After publication of his influential When China Rules the World in 2009, one of Jacques' main focuses has been China, where he has held a number of academic positions and lectured extensively.

He believes General Secretary Xi Jinping's launch of China's New Era at the Communist Party of China's 19th National Congress in October 2017 was a defining moment in world history, as it marked the nation's emergence as a global power.

Jacques believes Xi is one of the few modern statesmen who could make a major contribution to reshaping the global order, which would go beyond the remit of the Bretton Woods institutions.

"He has the ability to think big about these kind of problems. His approach is very different, and it is very deep-rooted in Chinese history and that China is a civilization rather than just a nation state," he said.

Xi proposed the Belt and Road Initiative in 2013 to foster greater global connectivity and to forge infrastructural and other links between countries.

His concept of a "community with a shared future for mankind" has also been a constant and consistent message in keynote addresses such as that at the Boao Forum for Asia in 2015 and at the World Economic Forum in Davos, Switzerland, in January 2017.

"It is a powerful idea and I think this (health) crisis has showed it is now of its time. The sense of common destiny and the ideas behind it is very different from the Western way of thinking," Jacques said.

Working on a new book about what China will be like as a great power, Jacques believes the BRI could be incorporated in a new global governance order.
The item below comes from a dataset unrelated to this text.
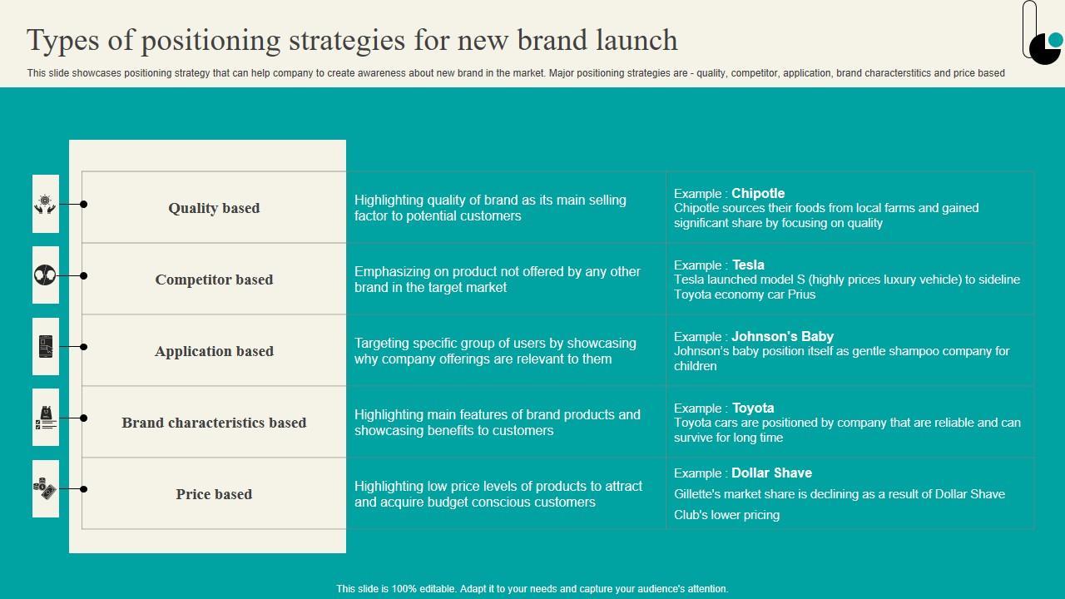Click the bold Chipotle example name
The height and width of the screenshot is (599, 1065).
[758, 193]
"The existing forms of global governance prioritize and represent the interests of the rich world. In contrast, the Belt and Road represents the needs of the developing world, the importance of connectivity and the fundamental importance of state investment and infrastructure in delivering economic growth," he said.

However, he believes it would be extremely difficult to build any sort of new order while the US rejects multilateralism.
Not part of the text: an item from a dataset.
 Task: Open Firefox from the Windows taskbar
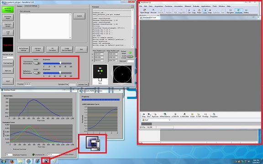(x=12, y=161)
"It is actually the US that is rejecting the Bretton Woods consensus, except where it's useful for it. It seems to want to return to the pre-Roosevelt era, where apart from a brief period under Woodrow Wilson (US President 1913-21) it saw itself in splendid isolation," he said.

"If you don't have the United States on board for any new consensus, then it's only going to be a regional solution and not a global one."

The Bretton Woods system was based on the primacy of the US dollar, but Jacques believes that with countries such as China supporting cryptocurrencies, which could become global reserve currencies of the future, the dollar's days may be numbered.

"With the changing economic power balance in the world, the dollar has only been sustainable because there has been no alternative," he said.

"There are now new possibilities. Digital or cryptocurrencies could lead to a much more pluralistic global financial system. I'd be very surprised if, in 20 years' time, the dollar will have anything like the position it has now."

Jacques despairs that the US has withdrawn its financial support for the World Health Organization during the pandemic, and said health will have to be given greater priority in any new order.

"The pandemic has demonstrated that the WHO's time has come.... and far from those who decry it, I think it's done a very good job," he said.